Our Financial Institution Services revenues are primarily derived from debit, credit and ATM card transaction processing, ATM driving and support, and PIN debit processing services. Financial Institution Services revenue associated with processing transactions includes per transaction and account related fees, card production fees and fees generated from our Jeanie network. Financial Institution Services revenue is impacted by the number of financial institutions using our services as well as their transaction volume. The number of financial institutions in the United States has declined as a result of prevailing economic conditions and consolidation, as well as other market and regulatory pressures. These factors have contributed to industry-wide pricing compression of the fees that financial institutions are willing to pay for payment processing.
 
Network Fees and Other Costs
 
Network fees and other costs primarily consist of pass through expenses incurred by us in connection with providing processing services to our clients, including Visa and Mastercard network association fees, payment network fees, third party processing expenses, telecommunication charges, postage and card production costs.
 
Net Revenue
 
Net revenue is revenue, less network fees and other costs and reflects revenue generated from the services we provide to our clients. Management uses net revenue to assess our operating performance. We believe that net revenue, when reviewed together with revenue, is meaningful to our investors in order to understand our performance.
 
Expenses
 
Set forth below is a brief description of the components of our expenses, aside from the network fees and other costs discussed above:
 
Sales and marketing expense primarily consists of salaries and benefits paid to sales personnel, sales management and other sales and marketing personnel, residual payments made to referral partners and advertising and promotional costs.

Other operating costs primarily consist of salaries and benefits paid to operational and IT personnel, costs associated with operating our technology platform and data centers, information technology costs for processing transactions, product development costs, software fees and maintenance costs.
 
General and administrative expenses primarily consist of salaries and benefits paid to executive management and administrative employees, including finance, human resources, product development, legal and risk management, share-based compensation costs, equipment, occupancy and consulting costs. The six months ended June 30, 2017 includes a charge related to a settlement agreement stemming from legacy litigation of an acquired company.

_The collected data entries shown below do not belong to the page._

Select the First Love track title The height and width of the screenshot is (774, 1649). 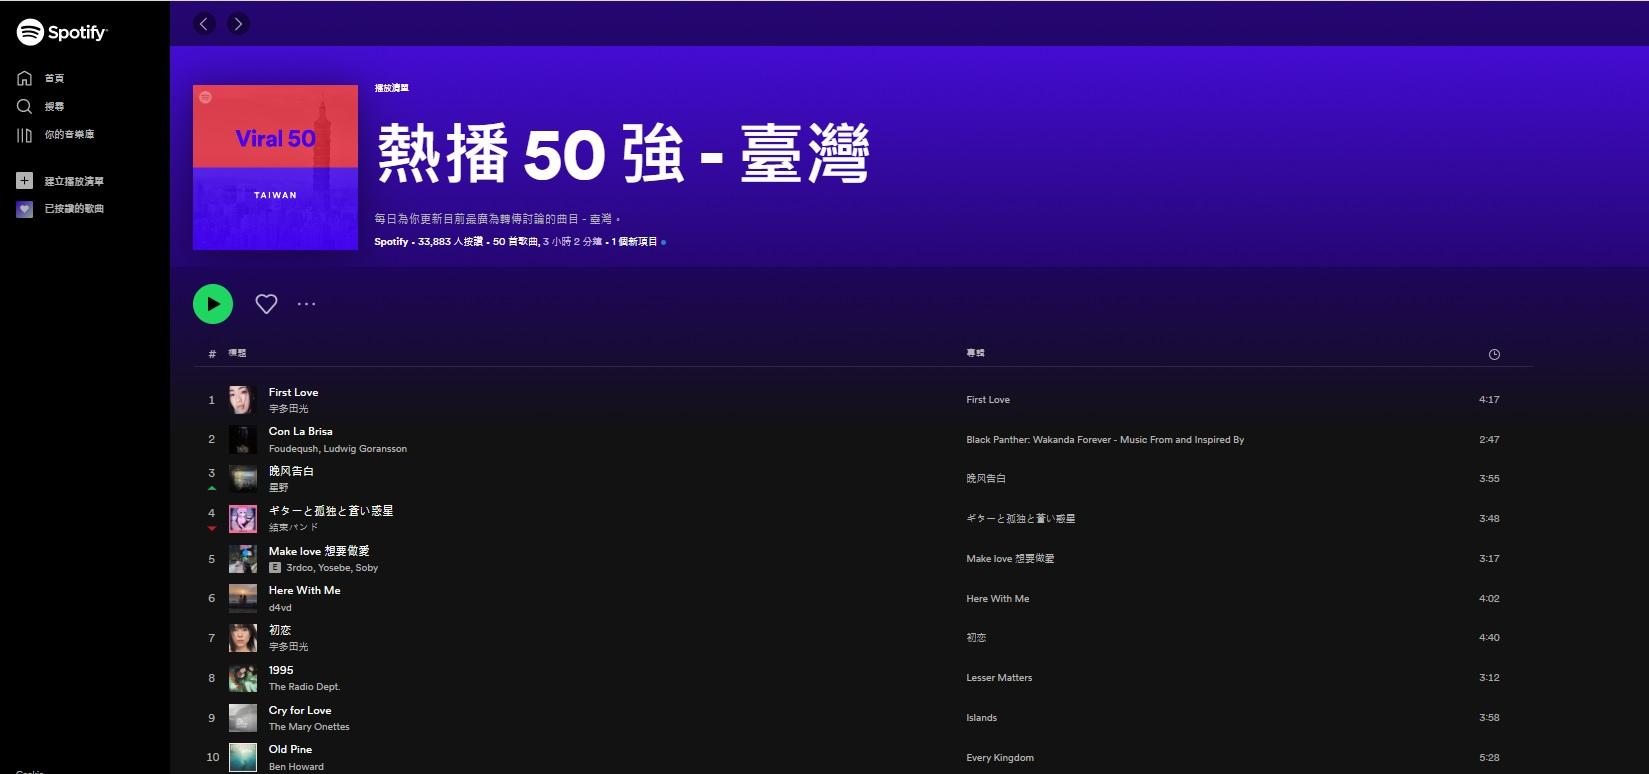pos(293,392)
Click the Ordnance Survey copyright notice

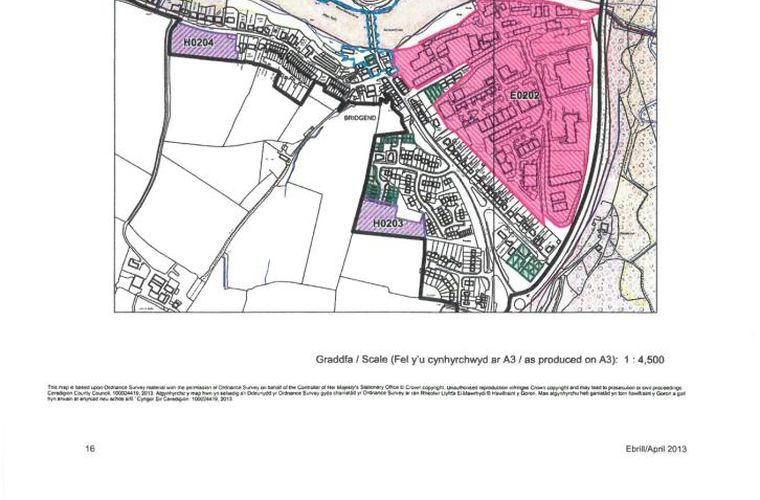coord(370,392)
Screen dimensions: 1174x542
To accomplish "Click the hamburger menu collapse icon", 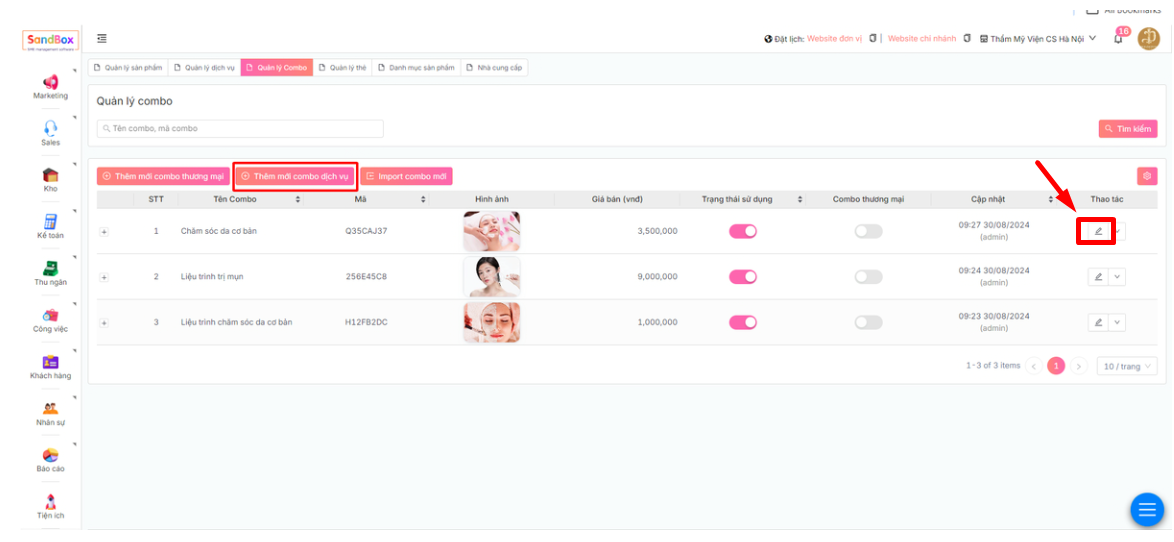I will point(102,38).
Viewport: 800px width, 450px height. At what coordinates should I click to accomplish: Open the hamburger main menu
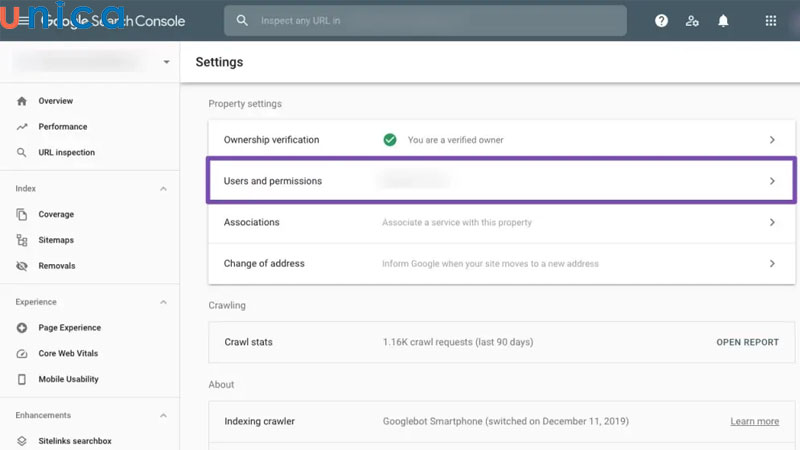[x=23, y=21]
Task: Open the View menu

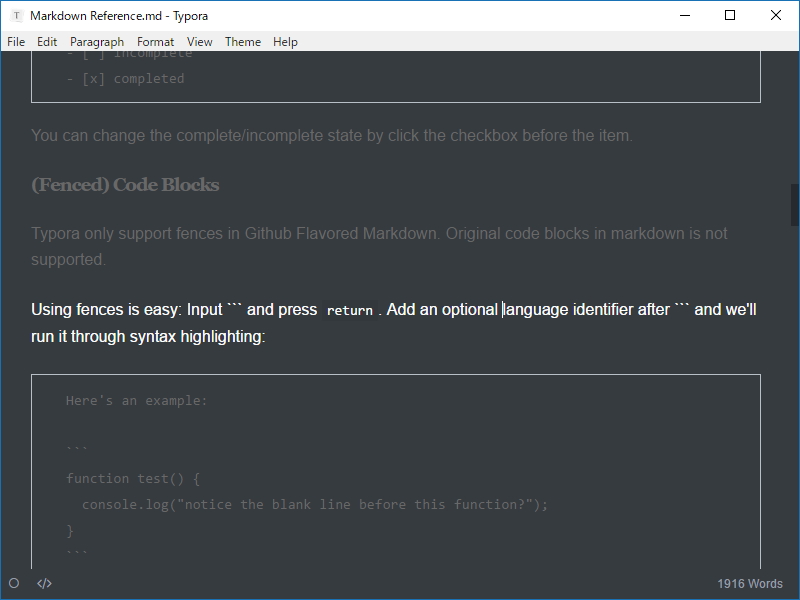Action: 200,42
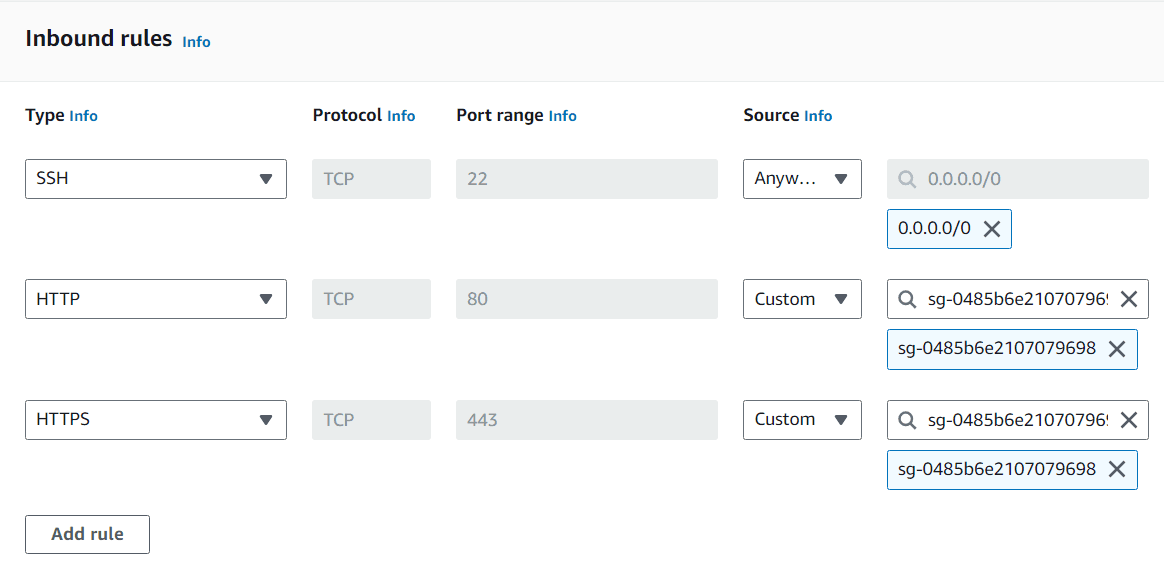Remove the 0.0.0.0/0 source chip
This screenshot has height=578, width=1164.
click(x=991, y=229)
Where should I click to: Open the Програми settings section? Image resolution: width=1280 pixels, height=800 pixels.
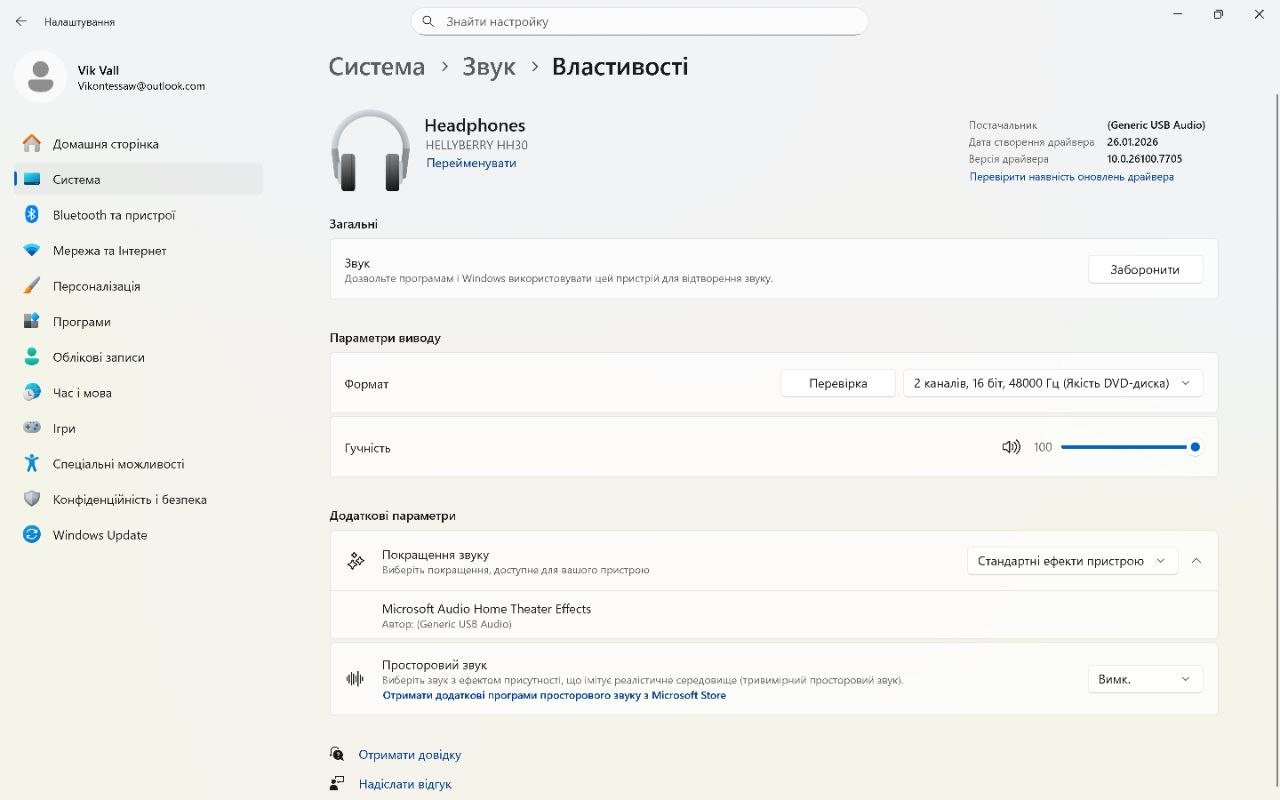click(82, 322)
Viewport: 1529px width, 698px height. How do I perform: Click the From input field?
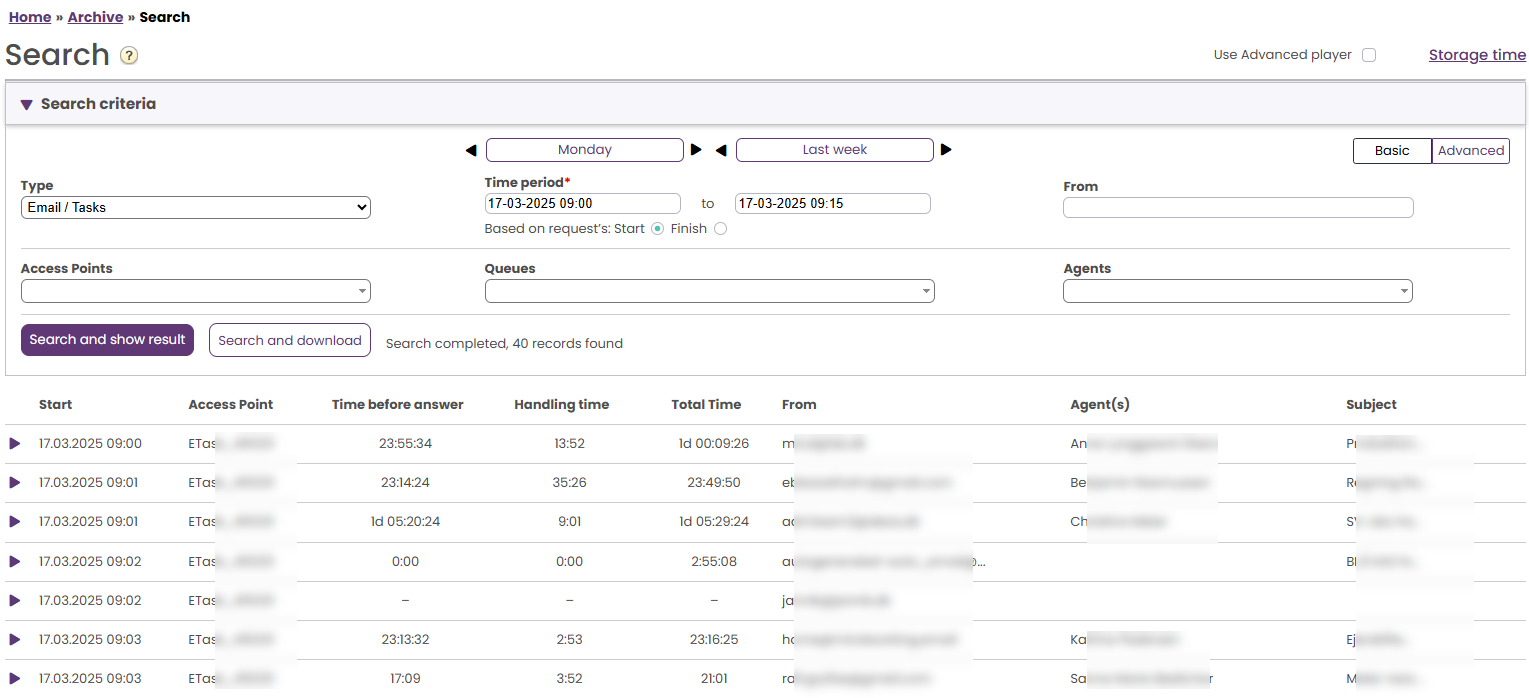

Depreciation and amortization expense consists of our depreciation expense related to investments in property, equipment and software as well as our amortization of intangible assets.

Interest expense—net consists primarily of interest on borrowings under our senior secured credit facilities less interest income earned on our cash and cash equivalents.

Income tax expense represents federal, state and local taxes based on income in multiple jurisdictions.

Non-operating expenses during the three and six months ended June 30, 2017 and 2016 primarily relate to the change in the fair value of the tax receivable agreement (“TRA”) entered into as part of the acquisition of Mercury Payment Systems, LLC (“Mercury”).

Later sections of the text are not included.